Description of the task →
Take the entries below and print, exactly, the stretch from the line containing "819x534 pixels." through the line containing "has height=720, width=1568.", both included.
==*==
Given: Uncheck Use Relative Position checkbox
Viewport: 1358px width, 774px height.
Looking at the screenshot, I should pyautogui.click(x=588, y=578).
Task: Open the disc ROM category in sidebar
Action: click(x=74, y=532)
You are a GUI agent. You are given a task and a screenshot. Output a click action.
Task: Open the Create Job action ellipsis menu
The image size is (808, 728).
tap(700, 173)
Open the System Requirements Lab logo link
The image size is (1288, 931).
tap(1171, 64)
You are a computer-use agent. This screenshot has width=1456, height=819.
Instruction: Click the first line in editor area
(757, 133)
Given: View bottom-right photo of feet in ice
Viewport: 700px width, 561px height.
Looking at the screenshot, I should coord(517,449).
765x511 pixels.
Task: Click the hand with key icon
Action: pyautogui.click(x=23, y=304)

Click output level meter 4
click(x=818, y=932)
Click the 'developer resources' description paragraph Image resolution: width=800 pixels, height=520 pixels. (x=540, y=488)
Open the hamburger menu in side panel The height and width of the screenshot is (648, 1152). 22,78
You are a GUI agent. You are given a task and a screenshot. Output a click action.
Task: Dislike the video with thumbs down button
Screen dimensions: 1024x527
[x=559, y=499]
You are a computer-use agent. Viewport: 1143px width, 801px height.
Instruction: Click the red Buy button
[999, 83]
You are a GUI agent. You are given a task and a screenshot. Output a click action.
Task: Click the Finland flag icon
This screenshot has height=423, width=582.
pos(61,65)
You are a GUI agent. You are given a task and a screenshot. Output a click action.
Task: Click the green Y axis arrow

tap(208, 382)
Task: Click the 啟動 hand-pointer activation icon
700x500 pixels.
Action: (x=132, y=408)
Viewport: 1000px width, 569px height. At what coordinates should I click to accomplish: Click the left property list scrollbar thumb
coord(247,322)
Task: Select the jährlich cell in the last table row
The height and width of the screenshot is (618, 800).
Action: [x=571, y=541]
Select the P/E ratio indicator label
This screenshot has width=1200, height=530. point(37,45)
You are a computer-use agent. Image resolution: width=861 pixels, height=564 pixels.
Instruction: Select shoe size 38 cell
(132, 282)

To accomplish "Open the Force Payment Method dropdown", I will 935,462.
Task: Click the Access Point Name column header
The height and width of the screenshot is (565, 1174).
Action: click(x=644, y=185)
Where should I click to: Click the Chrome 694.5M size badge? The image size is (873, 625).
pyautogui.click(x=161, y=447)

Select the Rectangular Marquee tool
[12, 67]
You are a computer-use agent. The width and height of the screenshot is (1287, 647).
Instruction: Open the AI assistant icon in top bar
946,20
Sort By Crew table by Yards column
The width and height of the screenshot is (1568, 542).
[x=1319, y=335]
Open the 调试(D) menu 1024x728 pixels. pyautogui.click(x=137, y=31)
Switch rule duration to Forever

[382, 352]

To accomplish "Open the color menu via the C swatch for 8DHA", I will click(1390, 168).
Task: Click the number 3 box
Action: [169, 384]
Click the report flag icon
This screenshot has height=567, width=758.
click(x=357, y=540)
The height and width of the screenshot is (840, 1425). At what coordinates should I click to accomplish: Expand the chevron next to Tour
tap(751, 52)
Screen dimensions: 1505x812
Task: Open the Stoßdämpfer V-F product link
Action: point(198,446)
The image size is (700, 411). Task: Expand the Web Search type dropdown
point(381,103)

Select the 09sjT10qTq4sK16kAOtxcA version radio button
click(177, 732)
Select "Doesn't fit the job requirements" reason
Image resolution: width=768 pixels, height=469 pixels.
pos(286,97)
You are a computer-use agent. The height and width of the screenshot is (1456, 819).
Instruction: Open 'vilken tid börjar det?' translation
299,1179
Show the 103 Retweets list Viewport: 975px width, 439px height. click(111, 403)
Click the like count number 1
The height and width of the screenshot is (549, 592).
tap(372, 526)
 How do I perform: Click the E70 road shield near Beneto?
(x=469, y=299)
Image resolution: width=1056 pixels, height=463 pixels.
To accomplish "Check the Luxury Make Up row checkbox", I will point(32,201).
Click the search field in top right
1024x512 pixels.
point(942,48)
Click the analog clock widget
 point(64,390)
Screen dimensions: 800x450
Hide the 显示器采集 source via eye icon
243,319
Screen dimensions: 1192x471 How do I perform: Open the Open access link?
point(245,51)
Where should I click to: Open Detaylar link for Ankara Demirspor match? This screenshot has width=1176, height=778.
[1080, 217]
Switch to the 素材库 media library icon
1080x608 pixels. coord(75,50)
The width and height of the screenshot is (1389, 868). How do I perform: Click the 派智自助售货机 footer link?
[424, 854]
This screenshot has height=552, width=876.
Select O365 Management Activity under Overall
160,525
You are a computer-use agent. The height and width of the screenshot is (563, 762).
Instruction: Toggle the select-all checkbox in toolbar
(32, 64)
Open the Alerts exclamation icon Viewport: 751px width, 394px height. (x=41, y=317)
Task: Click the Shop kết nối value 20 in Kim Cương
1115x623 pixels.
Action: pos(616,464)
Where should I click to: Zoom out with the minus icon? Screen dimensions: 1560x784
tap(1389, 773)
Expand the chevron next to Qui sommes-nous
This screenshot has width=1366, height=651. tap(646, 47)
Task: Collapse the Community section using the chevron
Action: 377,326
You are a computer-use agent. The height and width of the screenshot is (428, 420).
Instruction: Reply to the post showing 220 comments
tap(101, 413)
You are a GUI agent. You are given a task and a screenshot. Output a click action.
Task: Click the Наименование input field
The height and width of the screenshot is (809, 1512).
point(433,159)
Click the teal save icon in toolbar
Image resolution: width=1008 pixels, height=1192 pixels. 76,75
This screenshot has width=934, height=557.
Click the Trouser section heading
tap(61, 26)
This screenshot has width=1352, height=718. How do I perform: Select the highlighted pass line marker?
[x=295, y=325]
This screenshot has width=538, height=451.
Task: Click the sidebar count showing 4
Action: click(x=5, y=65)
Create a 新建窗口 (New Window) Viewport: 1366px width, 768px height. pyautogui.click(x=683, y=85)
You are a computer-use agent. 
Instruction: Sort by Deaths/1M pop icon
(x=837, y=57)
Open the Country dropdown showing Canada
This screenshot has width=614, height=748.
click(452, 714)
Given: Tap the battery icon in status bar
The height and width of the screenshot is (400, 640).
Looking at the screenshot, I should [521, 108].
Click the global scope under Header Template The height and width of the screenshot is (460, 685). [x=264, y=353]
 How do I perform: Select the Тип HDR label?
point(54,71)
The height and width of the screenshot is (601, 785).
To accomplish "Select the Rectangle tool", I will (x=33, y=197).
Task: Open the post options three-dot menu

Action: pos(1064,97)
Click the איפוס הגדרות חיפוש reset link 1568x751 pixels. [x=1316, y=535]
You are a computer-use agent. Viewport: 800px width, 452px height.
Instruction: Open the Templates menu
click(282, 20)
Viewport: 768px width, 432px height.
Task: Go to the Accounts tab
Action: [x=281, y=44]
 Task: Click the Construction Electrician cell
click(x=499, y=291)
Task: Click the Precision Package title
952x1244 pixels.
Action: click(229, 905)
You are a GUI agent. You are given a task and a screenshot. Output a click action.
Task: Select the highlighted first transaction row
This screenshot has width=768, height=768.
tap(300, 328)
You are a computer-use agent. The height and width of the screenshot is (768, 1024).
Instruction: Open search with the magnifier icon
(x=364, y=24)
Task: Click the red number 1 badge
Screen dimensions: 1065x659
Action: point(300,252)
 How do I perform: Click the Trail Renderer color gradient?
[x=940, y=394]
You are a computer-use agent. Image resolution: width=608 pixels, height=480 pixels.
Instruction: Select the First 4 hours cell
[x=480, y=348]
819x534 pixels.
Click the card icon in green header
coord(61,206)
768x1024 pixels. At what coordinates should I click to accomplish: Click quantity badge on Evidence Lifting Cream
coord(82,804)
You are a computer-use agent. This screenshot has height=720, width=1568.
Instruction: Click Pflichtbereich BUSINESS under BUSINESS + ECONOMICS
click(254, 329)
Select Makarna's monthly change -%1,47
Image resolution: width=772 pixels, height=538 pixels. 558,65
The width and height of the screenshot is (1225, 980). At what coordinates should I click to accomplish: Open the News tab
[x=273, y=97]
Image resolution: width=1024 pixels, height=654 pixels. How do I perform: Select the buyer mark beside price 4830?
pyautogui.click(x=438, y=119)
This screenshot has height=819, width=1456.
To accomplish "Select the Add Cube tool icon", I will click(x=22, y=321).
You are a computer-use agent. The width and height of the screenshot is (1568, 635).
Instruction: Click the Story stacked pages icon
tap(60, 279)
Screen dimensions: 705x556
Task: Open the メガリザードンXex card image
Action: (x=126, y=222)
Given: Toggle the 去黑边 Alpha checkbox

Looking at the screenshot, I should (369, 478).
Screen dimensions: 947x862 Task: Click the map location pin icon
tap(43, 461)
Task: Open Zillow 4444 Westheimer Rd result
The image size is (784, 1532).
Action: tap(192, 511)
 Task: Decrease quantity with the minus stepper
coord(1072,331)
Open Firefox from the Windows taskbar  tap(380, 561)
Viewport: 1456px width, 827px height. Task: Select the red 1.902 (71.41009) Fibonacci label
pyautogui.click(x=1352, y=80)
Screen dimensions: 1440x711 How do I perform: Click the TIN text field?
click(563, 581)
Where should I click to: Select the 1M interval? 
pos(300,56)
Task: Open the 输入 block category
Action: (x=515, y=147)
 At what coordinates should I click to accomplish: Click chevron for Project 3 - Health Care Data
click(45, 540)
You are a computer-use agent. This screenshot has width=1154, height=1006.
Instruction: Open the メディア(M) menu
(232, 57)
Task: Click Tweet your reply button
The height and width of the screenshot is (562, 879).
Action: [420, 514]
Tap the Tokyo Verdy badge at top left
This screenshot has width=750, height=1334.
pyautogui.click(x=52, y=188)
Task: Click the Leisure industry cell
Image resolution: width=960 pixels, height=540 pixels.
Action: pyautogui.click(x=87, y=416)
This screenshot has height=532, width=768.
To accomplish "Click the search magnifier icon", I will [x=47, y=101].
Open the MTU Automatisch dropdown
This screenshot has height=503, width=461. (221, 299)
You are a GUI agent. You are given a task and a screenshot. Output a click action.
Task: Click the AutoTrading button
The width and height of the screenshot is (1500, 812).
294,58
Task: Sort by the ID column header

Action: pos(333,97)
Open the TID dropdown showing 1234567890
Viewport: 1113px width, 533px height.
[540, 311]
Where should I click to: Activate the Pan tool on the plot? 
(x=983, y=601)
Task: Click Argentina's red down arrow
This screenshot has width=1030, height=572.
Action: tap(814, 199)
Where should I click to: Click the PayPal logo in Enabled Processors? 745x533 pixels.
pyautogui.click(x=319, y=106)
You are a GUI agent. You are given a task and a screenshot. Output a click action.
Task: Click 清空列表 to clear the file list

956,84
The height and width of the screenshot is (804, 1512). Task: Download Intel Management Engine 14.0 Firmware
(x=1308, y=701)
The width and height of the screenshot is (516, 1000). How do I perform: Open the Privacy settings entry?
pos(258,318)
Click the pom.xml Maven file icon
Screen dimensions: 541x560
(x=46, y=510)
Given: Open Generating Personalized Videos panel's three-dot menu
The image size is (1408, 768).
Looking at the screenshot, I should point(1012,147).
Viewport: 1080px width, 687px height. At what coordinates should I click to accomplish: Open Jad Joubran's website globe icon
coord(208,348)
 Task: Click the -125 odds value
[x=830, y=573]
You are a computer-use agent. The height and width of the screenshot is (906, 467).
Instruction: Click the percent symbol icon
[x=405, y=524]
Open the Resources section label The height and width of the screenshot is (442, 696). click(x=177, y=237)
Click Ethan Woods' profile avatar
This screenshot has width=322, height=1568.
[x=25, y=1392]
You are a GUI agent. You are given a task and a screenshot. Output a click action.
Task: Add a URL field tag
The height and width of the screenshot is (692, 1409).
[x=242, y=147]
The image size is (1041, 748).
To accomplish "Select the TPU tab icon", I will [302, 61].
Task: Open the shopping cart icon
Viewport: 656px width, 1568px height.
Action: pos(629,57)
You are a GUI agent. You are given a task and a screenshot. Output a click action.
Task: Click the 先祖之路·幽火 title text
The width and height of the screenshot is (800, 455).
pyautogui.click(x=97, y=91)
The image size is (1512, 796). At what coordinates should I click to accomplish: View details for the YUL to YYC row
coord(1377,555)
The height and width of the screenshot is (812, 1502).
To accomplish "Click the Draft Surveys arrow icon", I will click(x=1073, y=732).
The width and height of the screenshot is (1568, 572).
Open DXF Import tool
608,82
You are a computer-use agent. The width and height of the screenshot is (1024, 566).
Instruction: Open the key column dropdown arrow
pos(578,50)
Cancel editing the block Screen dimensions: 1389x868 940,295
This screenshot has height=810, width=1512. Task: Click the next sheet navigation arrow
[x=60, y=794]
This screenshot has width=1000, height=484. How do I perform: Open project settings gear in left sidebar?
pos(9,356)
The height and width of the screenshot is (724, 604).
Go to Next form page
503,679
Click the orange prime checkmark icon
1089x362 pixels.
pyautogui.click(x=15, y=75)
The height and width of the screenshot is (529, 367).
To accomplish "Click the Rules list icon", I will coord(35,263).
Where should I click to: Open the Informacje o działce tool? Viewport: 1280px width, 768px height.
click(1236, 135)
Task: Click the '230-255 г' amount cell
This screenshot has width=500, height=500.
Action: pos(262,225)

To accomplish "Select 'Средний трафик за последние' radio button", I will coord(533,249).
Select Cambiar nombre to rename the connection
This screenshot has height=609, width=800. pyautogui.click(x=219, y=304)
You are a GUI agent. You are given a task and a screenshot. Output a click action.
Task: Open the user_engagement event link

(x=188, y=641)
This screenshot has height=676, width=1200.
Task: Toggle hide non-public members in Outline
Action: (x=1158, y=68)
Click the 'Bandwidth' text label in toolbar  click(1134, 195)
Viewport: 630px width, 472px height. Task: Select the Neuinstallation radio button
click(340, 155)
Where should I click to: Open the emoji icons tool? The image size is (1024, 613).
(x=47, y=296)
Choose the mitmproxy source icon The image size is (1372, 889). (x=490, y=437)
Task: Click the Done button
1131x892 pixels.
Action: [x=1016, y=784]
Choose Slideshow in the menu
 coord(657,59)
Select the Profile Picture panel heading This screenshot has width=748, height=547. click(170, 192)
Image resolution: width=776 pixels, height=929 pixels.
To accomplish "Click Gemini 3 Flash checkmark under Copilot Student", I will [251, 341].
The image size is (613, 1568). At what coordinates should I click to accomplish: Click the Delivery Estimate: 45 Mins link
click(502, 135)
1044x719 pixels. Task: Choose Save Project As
==*==
Response →
819x534 pixels.
Click the card icon in green header
coord(61,206)
768x1024 pixels. At what coordinates should I click to accomplish: Click quantity badge on Evidence Lifting Cream
coord(82,804)
You are a computer-use agent. This screenshot has height=720, width=1568.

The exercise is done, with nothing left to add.